De part sa profondeur de sol, son exposition sud sud-est, son caractère tardif et sec, sa faible exposition aux vents, ce terroir offre à la vigne des conditions de maturation régulières. Alors ROSACKER valeur sûre ?

Rappel: Le millésime 2013

« Un hiver et un printemps frais, mais surtout très humides, les mois de juillet et d’août furent marqués par de très fortes chaleurs provoquant par endroits des situations de stress hydrique. En septembre, les vignes présentaient un état sanitaire globalement satisfaisant et les vendanges de septembre ont eu des conditions idéales. Mais, le riesling étant récolté plus tardivement (7 octobre), il a subi une météo pluvieuse. Les acidités très élevées au départ ont pu régresser tout en restant favorables à la vivacité des vins ». Plus d’informations sur le communiqué officiel du Conseil Interprofessionnel des Vins d’Alsace ici.
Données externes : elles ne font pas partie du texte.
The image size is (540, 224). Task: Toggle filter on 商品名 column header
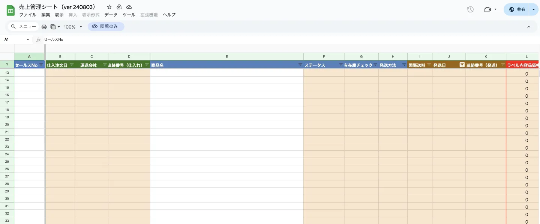[x=300, y=65]
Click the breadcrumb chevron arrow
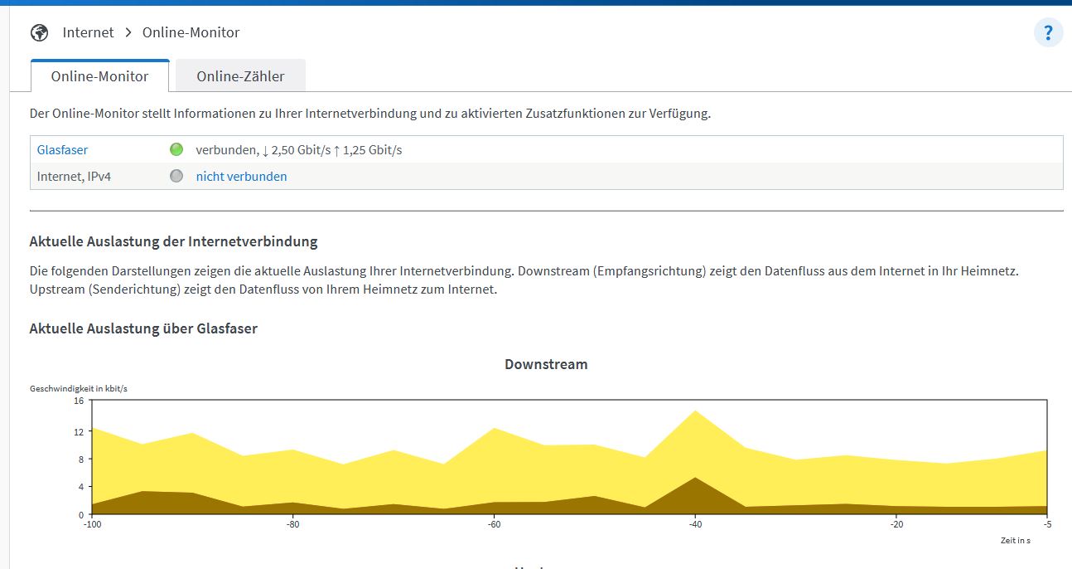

Verdict: vraiment dès que l’on pose son nez dans le verre il y a déjà plus d’intensité et de nervosité que le vin précédent. En bouche c’est un vin plus gras et plus ample que le Grand Cru Schoenenbourg avec une bonne acidité. Mais, bizarrement malgré cette belle nervosité sur le palais, il conserve une certaine douceur sur la dégustation de fromages à pâte dures (comme un parmesan bien affiné). Comme s’il venait atténuer la douceur de plats assez vifs ou salés (son côté vin « pansement » du plat).